Memang, sekalipun Sureq Galigo sudah memaparkan kecenderungan dan watak manusia apa adanya, namun pemaparan itu tampaknya masih lebih banyak bersifat antropologis. Ia sepertinya belum banyak menjelajah jauh ke wilayah psikologis, menerobos sampai ke kerak-kerak dunia bawah sadar. Setidaknya, Sureq Galigo belum secara kuat mengilhami lahir dan meluasnya karya sastra dan pemikiran di tanahairnya yang secara kuat membentangkan kodrat manusia sampai ke ujung-ujungnya, menjelajahi kodrat-kodrat tersebut tanpa melanggar batas-batasnya, yang kelak membawa modus kesadaran yang baru. Dalam hal ini, Shakespeare, yang ditulis kira-kira 300 tahun setelah Sureq Galigo mulai diaksarakan, memang telah bergerak selangkah ke depan, setidaknya demikian jika kita mengikuti kajian Harold Bloom.

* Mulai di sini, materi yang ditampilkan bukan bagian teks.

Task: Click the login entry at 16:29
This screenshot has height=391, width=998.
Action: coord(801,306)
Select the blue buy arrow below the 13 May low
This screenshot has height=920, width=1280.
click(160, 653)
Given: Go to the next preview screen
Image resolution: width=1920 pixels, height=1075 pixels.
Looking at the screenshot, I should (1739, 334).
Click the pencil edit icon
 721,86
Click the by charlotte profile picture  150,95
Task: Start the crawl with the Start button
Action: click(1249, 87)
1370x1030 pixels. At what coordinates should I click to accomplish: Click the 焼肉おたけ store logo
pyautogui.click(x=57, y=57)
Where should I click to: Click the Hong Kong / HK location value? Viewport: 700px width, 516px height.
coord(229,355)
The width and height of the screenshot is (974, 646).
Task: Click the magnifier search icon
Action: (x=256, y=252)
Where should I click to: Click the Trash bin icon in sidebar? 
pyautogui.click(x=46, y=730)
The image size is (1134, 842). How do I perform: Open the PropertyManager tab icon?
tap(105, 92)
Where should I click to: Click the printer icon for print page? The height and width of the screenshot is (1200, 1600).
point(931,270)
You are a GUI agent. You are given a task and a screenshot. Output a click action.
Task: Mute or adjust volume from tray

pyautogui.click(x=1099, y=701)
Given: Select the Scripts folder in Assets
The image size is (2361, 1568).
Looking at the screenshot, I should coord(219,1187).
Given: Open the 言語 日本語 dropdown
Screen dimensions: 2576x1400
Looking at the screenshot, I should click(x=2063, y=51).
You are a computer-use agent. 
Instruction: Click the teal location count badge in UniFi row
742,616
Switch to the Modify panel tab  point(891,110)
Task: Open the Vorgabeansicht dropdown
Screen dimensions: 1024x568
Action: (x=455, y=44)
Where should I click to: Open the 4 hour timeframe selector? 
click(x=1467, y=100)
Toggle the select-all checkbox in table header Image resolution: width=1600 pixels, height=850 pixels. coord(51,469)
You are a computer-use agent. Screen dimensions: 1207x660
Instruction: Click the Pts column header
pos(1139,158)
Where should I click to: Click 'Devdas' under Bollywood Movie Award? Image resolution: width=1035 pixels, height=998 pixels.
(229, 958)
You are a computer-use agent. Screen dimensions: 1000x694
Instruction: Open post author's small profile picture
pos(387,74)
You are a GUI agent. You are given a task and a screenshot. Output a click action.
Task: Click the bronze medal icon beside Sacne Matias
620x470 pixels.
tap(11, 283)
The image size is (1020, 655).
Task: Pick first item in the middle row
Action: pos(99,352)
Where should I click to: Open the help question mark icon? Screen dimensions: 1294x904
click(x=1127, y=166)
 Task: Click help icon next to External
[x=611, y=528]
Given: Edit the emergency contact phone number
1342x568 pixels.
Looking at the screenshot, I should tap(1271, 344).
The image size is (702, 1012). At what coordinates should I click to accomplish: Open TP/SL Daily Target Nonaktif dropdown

Bagi Harold Bloom, Shakespeare adalah pusat dari kanon sastra Barat. Karakter ciptaannya seperti Sir John Falstaff membentangkan kemampuan manusia untuk mentertawai dirinya sendiri, sementara Cleopatra menunjukkan betapa rumit eros itu, dan betapa mustahil menceraikan jatuh cinta sebagai adegan pentas dengan jatuh cinta sebagai kejadian nyata. Hamlet yang meragukan keyakinannya atas bahasa dan atas diri manusia sendiri, telah mengajari pembaca Shakespeare untuk bersikap skeptik terhadap hubungan-hubungan dengan orang lain. Hamlet menunjukkan bagaimana manusia perlu meragukan kefasihan dirinya dan manusia lain dalam hal kasih sayang. Dalam keterasingan radikal Pangeran Hamlet, dalam keinginan jahat Iago, dalam konfrontasi Raja Lear dengan keruntuhannya, dalam pemahaman Machbeth bahwa hidup adalah cerita yang tak bermakna apa-apa, terkandunglah, dalam kalimat Bloom, benih-benih dari nihilisme abad 19, eksistensialisme muram Dostoevsky dan kebangkutan spiritual Baudelaire.
Salah satu pencapaian terpenting sastra dunia di paruh kedua abad 20 adalah leburnya fakta dan fiksi, bertautnya waktu mitologis dan waktu historis; berkelindannya hal-hal yang tampak biasa dengan yang fantastik, yang mengaburkan batas antara yang sakral dan yang profan, yang menggiriskan dan absurd, yang tragis dan komik. Pendek kata, oplosan yang dinamis dari berbagai hal yang tampak bertentangan, yang mengguncang peta sastra dunia dan membentangkan genre sastra realisme magis. Yang menarik adalah bahwa karakter realisme magis hadir berlimpah-limpah dalam Sureq Galigo, dan itu berarti mendahului ratusan tahun pencapaian novel realisme magis yang paling berpengaruh dalam sejarah sastra: Cien A?os de Soledad Gabriel Garcia Marquez.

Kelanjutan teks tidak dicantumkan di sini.